As of January 23, five major carriers have announced their 1997 results. They all posted extraordinary revenue and profit figures. Yet the "passenger yield"--which represents what the airlines actually earn on each mile they fly a customer--declined on three of those carriers and was flat on a fourth. In other words, despite the outrageous fares that business travelers now pay, most airlines were able to charge less per mile in 1997 than in 1996.

So here we are with too much capacity, impossibly low fares for leisure travelers, abusively high fares for business flyers and eroding yields on every mile the airlines fly. What's next?

The full effects of the Asian contagion, of course.

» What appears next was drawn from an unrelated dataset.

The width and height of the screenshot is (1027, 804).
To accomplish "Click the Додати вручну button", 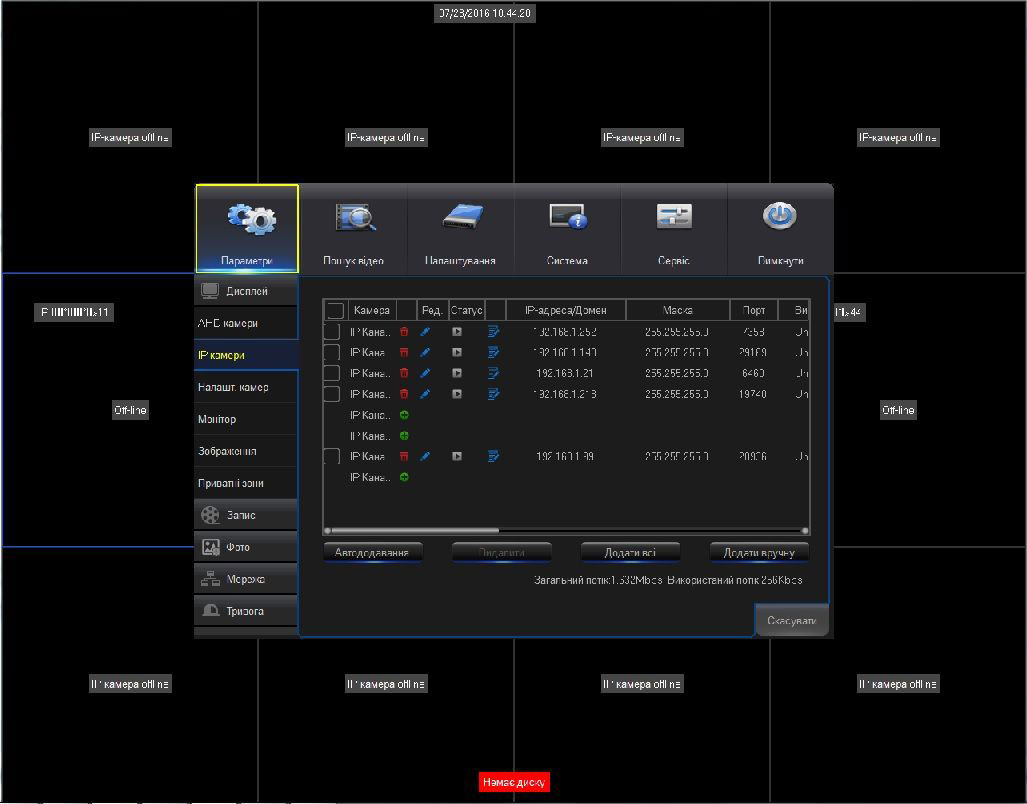I will (759, 552).
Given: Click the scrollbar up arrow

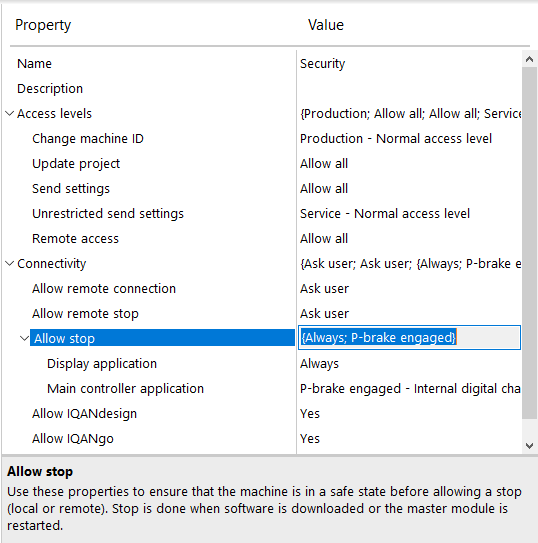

As Asian economies collapsed in the second half of 1997, so did airline traffic. As a result, airlines are rushing to drop service. Qantas, for example, has abandoned its Korea routes and reduced flights to Malaysia, Thailand and Indonesia. Continental has pulled five planes from its Micronesia hub in Guam. Northwest is dropping Seoul-Detroit service, Fukuoka-Honolulu flights and is predicting more cuts. United dropped all flights between Tokyo and Manila and Osaka and Guam, then slashed service to Hong Kong from both San Francisco and Chicago.

But the realities of the airline business don't allow you to cancel flights and abandon routes without penalty. While the flights disappear, the equipment remains and those planes have to be flown somewhere. So the airlines put those planes back into service on other routes. That will naturally increase capacity into markets like Europe, where leisure fares have already dipped below three digits and business travelers, feeling abused, are beginning to stay home.

That, of course, is a recipe for disaster, a recipe the airlines last followed in 1990 and 1991. Back then, the catalyst was Iraq invading Kuwait, but everything else was the same: $99 leisure fares on key routes, declining business travel, weakened economies and eroding yields.

I took this scenario to the airlines this week and asked them how they were preparing for the looming down cycle. Not surprisingly, most refused to see the forest or the trees. Others grumbled and admitted, off the record, that they were worried. But one executive had an interesting observation.

"We all know what's coming, but you're not going to get any official of a publicly traded airline to admit to anything for the record now," he said. "We are all going to point to the record earnings, mumble that our immediate bookings look good, then coyly suggest that it's difficult to predict the future. But, yeah, I know Dylan. And I don't argue with lyrics."

Translation: It's a hard rain that's gonna fall.